A WHO report of 1995 further says that chemical analysis in Male’ shows that groundwater contains high amounts of nitrate and sulphates. High levels of ammonia were detected in a few wells (0.4-0.6 mg/l) indicating sewage pollution while raised pH levels (7.5 -8.0) confirmed the extent of contamination.

The people of the Maldives had traditionally been dependent on groundwater from shallow wells dug in the ground for drinking, bathing and washing purposes.


In Malé hardly anyone uses the groundwater presently for drinking. However, several households in Malé depend on groundwater for washing clothes and dishes while some households still use groundwater for bathing as piped desalinated water is too expensive.

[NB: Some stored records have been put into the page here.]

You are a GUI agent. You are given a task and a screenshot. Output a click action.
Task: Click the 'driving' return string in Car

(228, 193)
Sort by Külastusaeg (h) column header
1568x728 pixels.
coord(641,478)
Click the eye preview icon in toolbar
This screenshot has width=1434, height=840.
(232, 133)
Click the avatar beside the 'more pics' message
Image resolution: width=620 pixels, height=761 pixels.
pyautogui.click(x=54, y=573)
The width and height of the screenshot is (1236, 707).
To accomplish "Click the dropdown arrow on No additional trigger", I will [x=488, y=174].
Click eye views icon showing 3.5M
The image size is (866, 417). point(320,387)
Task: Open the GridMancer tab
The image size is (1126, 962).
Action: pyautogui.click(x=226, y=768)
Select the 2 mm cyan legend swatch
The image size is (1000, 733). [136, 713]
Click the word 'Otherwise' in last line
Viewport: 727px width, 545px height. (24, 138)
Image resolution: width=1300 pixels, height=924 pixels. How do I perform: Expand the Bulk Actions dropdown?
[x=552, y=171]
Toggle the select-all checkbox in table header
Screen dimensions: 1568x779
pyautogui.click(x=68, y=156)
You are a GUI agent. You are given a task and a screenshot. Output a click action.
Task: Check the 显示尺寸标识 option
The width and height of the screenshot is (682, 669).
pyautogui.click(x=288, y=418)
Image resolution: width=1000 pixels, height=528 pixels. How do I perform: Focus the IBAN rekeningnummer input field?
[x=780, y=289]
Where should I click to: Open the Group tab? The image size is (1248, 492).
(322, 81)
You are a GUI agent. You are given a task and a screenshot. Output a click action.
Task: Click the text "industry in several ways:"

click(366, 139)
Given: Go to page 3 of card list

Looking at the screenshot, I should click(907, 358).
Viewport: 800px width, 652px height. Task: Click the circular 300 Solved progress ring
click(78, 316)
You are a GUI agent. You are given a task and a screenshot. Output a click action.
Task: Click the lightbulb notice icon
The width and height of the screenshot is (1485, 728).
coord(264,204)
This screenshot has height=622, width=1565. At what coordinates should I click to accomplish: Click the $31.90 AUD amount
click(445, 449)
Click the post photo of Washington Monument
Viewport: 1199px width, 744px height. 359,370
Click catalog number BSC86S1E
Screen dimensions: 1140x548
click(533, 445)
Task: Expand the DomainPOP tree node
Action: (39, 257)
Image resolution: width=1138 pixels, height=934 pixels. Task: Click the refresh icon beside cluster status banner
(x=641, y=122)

Unlike other inhabited islands in the Maldives hardly any household in Malé sink effluent (sewage and waste water) into the ground using septic tanks. Household effluent is collected in catch pits and transferred to MWSC’s Central Sewage System. If this is the case, why is the groundwater in Malé contaminated with sewage? For more than a decade, sewage manholes have been causing sewage infiltration into groundwater because of defective manhole housing. In addition, the poor design and construction of catch pits used in households have lead to further infiltration of sewage into groundwater. In order to reduce the pressure from sewer gases in manholes and thus reduce infiltration, MWSC erected sewage vents in Malé, some of them located in public parks.

Children playing next to a vent of a sewage pumping station in a public park in Malé.

The use of septic tanks and the primitive sewage systems in the rest of the country causes equally alarming problems. Sinking of effluent into the ground has caused contamination of groundwater in several islands of the Maldives. Unlike Malé, in the other islands the people use groundwater for washing clothes, dishes and for bathing, as piped desalinated water is not available. When rainwater is depleted, during dry spells, the people drink groundwater in several islands. In fact, 25% of the people of the Maldives depend on groundwater for drinking according to State of the Environment Report 2002.

Presently most of the wells built in Malé are inside a building, in a room or office, in the ground floor, covered with a lid on the opening, normally not air tight. If these wells have sewer gases accumulated, how safe is the use of such places without good ventilation?

As the country is still trying to figure out how the unfortunate deaths of five young men took place on Youth Day, the regulatory body of water and sanitation issues in the Maldives (Maldives Water and Sanitation Authority) remains silent on this issue.

Maldives: State of the Environment 2002 pages 36-40

UPDATE – 14 March 2008

Miadhu Daily, a newspaper owned by Mr. Ahmed Abdullah, Minister of Environment, Energy and Water, has published an article titled ” Fatal incident in a well in fish market: Water was tested at fish market area prior incident – MFDA” on 13 March 2008.

According to Miadhu, the Maldives Food and Drug Authority (MFDA), which has been established in 2006 to centralise the setting of standards relating to food and drugs in Maldives, has carried out a groundwater testing in the Fish Market area in January 2008. The tests carried out by the MFDA indicated presence of “considerable amounts of hydrogen sulphide and ammonium in that area”.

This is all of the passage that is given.